After the malware downloads the file from the specified URL using curl, the file is hashed using MD5 and compared to the hexadecimal digest under the md5 key. If it matches, its extended attributes are removed (to clear the com.apple.quarantine attribute), the file is moved to $HOME/Library/SafariBrowser/Safari.app/Contents/MacOS/SafariBrower, and is launched using execvp with the argument run.

Unlike the Windows version, we could not find any of the later stages of the macOS variant. One JSON configuration contained an MD5 hash (3C5739C25A9B85E82E0969EE94062F40), but the URL field was empty.

Nightdoor

The backdoor that we have named Nightdoor (and is named NetMM by the malware authors according to PDB paths) is a late addition to Evasive Panda’s toolset. Our earliest knowledge of Nightdoor goes back to 2020, when Evasive Panda deployed it onto a machine of a high-profile target in Vietnam. The backdoor communicates with its C&C server via UDP or the Google Drive API. The Nightdoor implant from this campaign used the latter. It encrypts a Google API OAuth 2.0 token within the data section and uses the token to access the attacker’s Google Drive. We have requested that the Google account associated with this token be taken down.

First, Nightdoor creates a folder in Google Drive containing the victim’s MAC address, which also acts as a victim ID. This folder will contain all the messages between the implant and the C&C server. Each message between Nightdoor and the C&C server is structured as a file and separated into filename and file data, as depicted in Figure 15.

Figure 15. The conversation messages between the implant and the C&C
Figure 15. The conversation messages between the implant and the C&C from the victim’s folder in the attacker’s Google Drive

Each filename contains eight main attributes, which is demonstrated in the example below.

Example:

1_2_0C64C2BAEF534C8E9058797BCD783DE5_168_0_1_4116_0_00-00-00-00-00-00

  • 1_2: magic value.
  • 0C64C2BAEF534C8E9058797BCD783DE5: header of pbuf data structure.
  • 168: size of the message object or file size in bytes.
  • 0: filename, which is always the default of 0 (null).
  • 1: command type, hardcoded to 1 or 0 depending on the sample.
  • 4116: command ID.
  • 0: quality of service (QoS).
  • 00-00-00-00-00-00: meant to be MAC address of the destination but always defaults to 00-00-00-00-00-00.

The data inside each file represents the controller’s command for the backdoor and the necessary parameters to execute it. Figure 16 shows an example of a C&C server message stored as file data.

Figure 16. Message from the C&C server
Figure 16. Message from the C&C server

By reverse engineering Nightdoor, we were able to understand the meaning of the important fields presented in the file, as shown in Figure 17.

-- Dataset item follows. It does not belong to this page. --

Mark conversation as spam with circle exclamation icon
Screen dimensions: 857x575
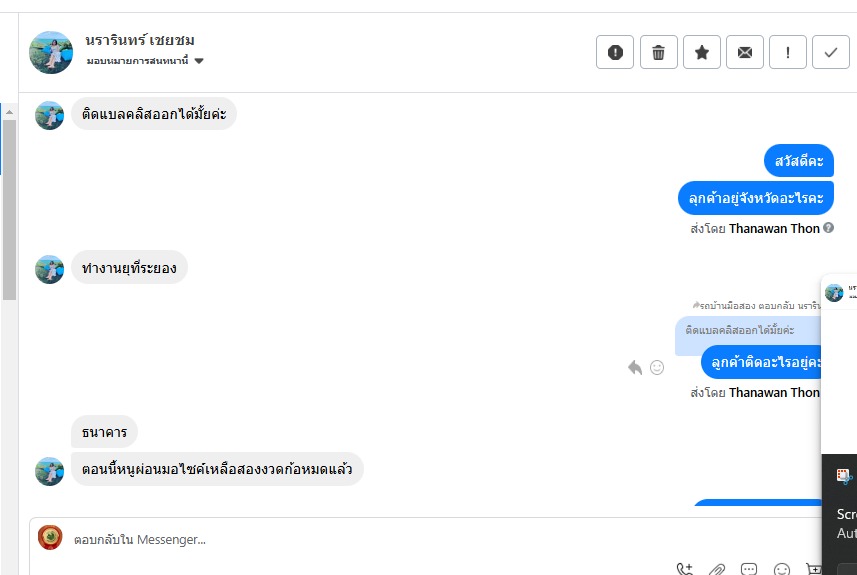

Figure 17. Nightdoor command file format
Figure 17. Nightdoor command file format

We found that many meaningful changes were added to the Nightdoor version used in this campaign, one of them being the organization of command IDs. In previous versions, each command ID was assigned to a handler function one by one, as shown in Figure 18. The numbering choices, such as from 0x2001 to 0x2006, from 0x2201 to 0x2203, from 0x4001 to 0x4003, and from 0x7001 to 0x7005, suggested that commands were divided into groups with similar functionalities.

Figure 18. Nightdoor’s old method of assigning command IDs to handling functions
Figure 18. Nightdoor’s old method of assigning command IDs to handling functions

However, in this version, Nightdoor uses a branch table to organize all the command IDs with their corresponding handlers. The command IDs are continuous throughout and act as indexes to their corresponding handlers in the branch table, as shown in Figure 19.

Figure 19. Nightdoor’s switch statement and the branch table.
Figure 19. Nightdoor’s switch statement and the branch table

Table 3 is a preview of the C&C server commands and their functionalities. This table contains the new command IDs as well as the equivalent IDs from older versions.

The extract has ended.